Azerbaycan ile Ermenistan, Avrupa İnsan Hakları Mahkemesine ayrı ayrı başvurmuş, birbirlerini sivil halkı katletmekle suçlamışlar. AHİM ne yapmış: her iki başvuru için de ayrı ayrı “sivillere saldırmaktan vazgeç” tavsiye kararı almış. On iki gün birbirini boğazladıktan sonra Putin iki ülkenin dış işleri bakanlarını Moskova’ya çağırdı, oturumdan ateşkes çıkıverdi.

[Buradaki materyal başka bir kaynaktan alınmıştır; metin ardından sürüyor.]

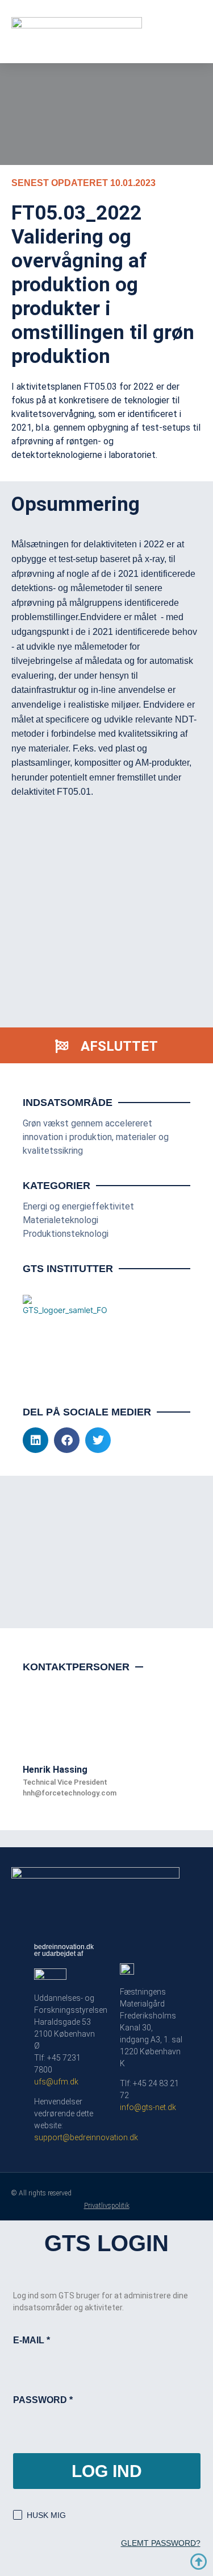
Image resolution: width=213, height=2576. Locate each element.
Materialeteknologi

Bu iş bu kadar da kolaymış.
Biliyorsunuz yeni normalde, EBA eğitim hayatımızın önemli bileşeni oldu artık. Fakat kapasitesi yeni artırımla bir milyon öğrenci ile sınırlıymış. Sınır aşılınca da çökmüş. Bu da bakanı pek memnun etti, biliyorsunuz, tuhaf bir durum.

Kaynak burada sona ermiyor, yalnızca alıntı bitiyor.